→ **Brano fornito**:
------

Dario Micacchi – Roma, 1982
“Sculture mediterranee del desiderio di vita nel presente” (Presentazione in cat. galleria Italarte)
Portò delle sculture straordinarie quali non si vedevano in Europa da anni e anni: la donna nella vasca, la testa che piange, l’uomo che passa attraverso una porta, Alessandro davanti ad Ectabana, uno spaccato di trincea con la terra che inglobava ossa, armi e altri oggetti, la sublime morte del padre mutata in un’accusa al potere. Si muoveva con movimenti propri in una corrente come portato da un gran vento dell’Europa ed era il vento del maggio francese del ‘68. Poi, come era venuto si è allontanato. Misteri e inabissamenti dell’esistenza e del mercato. Ma aveva lasciato qualche seme. Devo dire subito che quando ho visto per la prima volta, nelle stanze della casa di Napoli, le sculture in bronzo e alcuni disegni di Camillo Catelli lo stupore e l’emozione mi hanno mozzato il fiato.

------

→ **Materiale di riferimento**:

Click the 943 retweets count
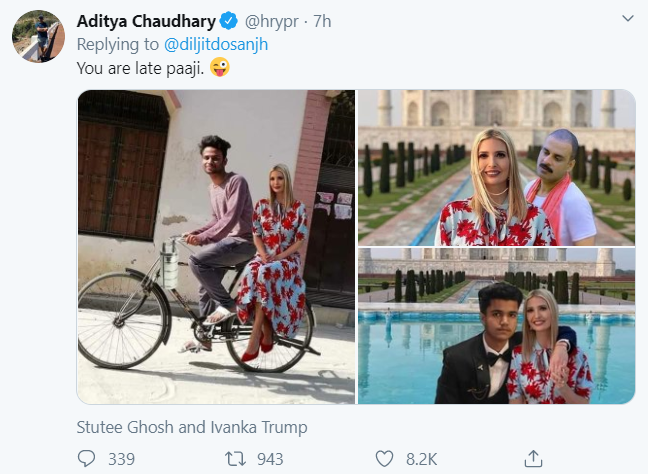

------

→ **Richiesta scritta 1**:
Restituisci il passo della presentazione in catalogo compreso tra "Portò delle sculture" e "mozzato il fiato.", estremi inclusi.
→ **Richiesta scritta 2**:
Riprendi la presentazione in catalogo e portala avanti da dove si ferma.

→ **Risultato 1**:
Portò delle sculture straordinarie quali non si vedevano in Europa da anni e anni: la donna nella vasca, la testa che piange, l’uomo che passa attraverso una porta, Alessandro davanti ad Ectabana, uno spaccato di trincea con la terra che inglobava ossa, armi e altri oggetti, la sublime morte del padre mutata in un’accusa al potere. Si muoveva con movimenti propri in una corrente come portato da un gran vento dell’Europa ed era il vento del maggio francese del ‘68. Poi, come era venuto si è allontanato. Misteri e inabissamenti dell’esistenza e del mercato. Ma aveva lasciato qualche seme. Devo dire subito che quando ho visto per la prima volta, nelle stanze della casa di Napoli, le sculture in bronzo e alcuni disegni di Camillo Catelli lo stupore e l’emozione mi hanno mozzato il fiato.

→ **Risultato 2**:
Qualcuno aveva raccolto quel seme e ne aveva fatto foresta mediterranea. Ho passato, poi, lunghi mesi in compagnia delle sculture e dei disegni di Catelli girando attorno, con i sensi e con i pensieri, a questa possente volumetria, erotica e angosciosa, del desiderio umano e chiedendomi il perché di queste sue figure enigmatiche così cariche e tese di energia che si slanciano per restare subito compresse, schiacciate, ingabbiate, deformate (il parallelo con Francis Bacon va fatto con cautela) proprio mentre sono nello slancio del desiderio e della liberazione. Napoli per tutto il secolo è stato un crogiuolo e un’officina della scultura moderna italiana, e questo fatto ha contato anche per Catelli. Ma non è la situazione, vitalistica e disperata, dell’esistenza e del lavoro d’uno scultore geniale a Napoli che poteva spiegare la grande bellezza enigmatica di tante sculture.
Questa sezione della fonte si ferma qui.